Optimization via Rejection-Free Partial Neighbor Search

TL;DR

This paper introduces Partial Neighbor Search (PNS), an enhancement of Rejection-Free Metropolis algorithms, which improves optimization efficiency by considering only parts of neighbors, demonstrated on various combinatorial problems.

Contribution

The paper proposes Rejection-Free PNS, a novel method that balances exploration and efficiency in combinatorial optimization by partial neighbor consideration.

Findings

Rejection-Free PNS outperforms traditional methods in multiple problem instances.

The approach reduces computational overhead while maintaining solution quality.
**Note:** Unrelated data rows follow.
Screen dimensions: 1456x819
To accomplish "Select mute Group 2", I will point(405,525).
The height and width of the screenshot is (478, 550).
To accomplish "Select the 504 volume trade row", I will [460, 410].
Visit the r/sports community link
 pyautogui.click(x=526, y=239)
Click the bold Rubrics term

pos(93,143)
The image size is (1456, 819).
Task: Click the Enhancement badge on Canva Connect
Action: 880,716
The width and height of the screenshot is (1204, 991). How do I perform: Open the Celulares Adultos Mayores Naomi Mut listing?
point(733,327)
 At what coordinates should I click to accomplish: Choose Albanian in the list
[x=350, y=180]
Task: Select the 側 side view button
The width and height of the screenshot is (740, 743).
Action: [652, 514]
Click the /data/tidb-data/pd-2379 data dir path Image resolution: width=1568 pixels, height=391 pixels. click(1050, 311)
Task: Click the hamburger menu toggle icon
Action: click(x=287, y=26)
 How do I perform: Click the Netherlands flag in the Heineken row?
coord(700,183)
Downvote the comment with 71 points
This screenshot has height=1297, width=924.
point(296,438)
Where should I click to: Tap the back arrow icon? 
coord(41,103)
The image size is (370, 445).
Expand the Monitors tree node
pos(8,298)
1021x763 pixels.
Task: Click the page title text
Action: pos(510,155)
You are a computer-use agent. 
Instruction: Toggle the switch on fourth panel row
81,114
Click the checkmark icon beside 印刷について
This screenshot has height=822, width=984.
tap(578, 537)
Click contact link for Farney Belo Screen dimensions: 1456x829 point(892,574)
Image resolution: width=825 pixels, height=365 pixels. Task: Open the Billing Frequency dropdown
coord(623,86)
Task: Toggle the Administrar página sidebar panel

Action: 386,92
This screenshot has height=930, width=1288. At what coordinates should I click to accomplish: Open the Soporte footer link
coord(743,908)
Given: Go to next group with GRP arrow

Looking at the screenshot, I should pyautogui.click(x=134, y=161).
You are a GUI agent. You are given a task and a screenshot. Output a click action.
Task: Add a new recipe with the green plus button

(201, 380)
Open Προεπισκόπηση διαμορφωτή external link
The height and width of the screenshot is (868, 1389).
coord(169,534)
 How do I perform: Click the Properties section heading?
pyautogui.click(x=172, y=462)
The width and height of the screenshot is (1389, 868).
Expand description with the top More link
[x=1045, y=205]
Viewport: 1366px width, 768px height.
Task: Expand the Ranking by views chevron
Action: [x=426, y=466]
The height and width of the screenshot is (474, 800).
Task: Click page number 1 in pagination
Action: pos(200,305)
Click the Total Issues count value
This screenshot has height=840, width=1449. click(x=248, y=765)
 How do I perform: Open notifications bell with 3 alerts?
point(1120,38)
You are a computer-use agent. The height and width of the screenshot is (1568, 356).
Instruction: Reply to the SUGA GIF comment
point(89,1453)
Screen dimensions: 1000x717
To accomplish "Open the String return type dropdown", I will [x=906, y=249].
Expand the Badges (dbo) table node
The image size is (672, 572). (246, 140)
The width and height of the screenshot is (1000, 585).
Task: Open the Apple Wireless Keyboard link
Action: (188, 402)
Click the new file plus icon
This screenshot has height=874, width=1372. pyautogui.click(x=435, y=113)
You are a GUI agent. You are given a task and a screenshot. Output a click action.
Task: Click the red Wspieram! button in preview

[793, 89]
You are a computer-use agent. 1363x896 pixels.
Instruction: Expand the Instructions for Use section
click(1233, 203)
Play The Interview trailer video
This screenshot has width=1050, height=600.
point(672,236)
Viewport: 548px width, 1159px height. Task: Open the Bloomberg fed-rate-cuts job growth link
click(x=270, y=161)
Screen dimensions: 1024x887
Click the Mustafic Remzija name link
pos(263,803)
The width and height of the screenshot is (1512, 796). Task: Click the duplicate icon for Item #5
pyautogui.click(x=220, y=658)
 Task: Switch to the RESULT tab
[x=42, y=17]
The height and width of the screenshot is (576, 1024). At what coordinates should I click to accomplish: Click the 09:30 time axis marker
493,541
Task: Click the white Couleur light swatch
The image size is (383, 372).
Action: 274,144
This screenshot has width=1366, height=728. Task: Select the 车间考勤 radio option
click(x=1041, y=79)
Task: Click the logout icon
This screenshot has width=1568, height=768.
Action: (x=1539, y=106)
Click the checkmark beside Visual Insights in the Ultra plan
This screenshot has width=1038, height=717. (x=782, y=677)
Demonstrated effectiveness on QUBO, Knapsack, XOR, and quadratic programming problems.

Abstract

Simulated Annealing using Metropolis steps at decreasing temperatures is widely used to solve complex combinatorial optimization problems. In order to improve its efficiency, we can use the Rejection-Free version of the Metropolis algorithm, which avoids the inefficiency of rejections by considering all the neighbors at every step. As a solution to avoid the algorithm from becoming stuck in local extreme areas, we propose an enhanced version of Rejection-Free called Partial Neighbor Search (PNS), which only considers random parts of the neighbors while applying Rejection-Free. We demonstrate the superior performance of the Rejection-Free PNS algorithm by applying these methods to several examples, such as the QUBO question, the Knapsack problem, the 3R3XOR problem, and the quadratic programming.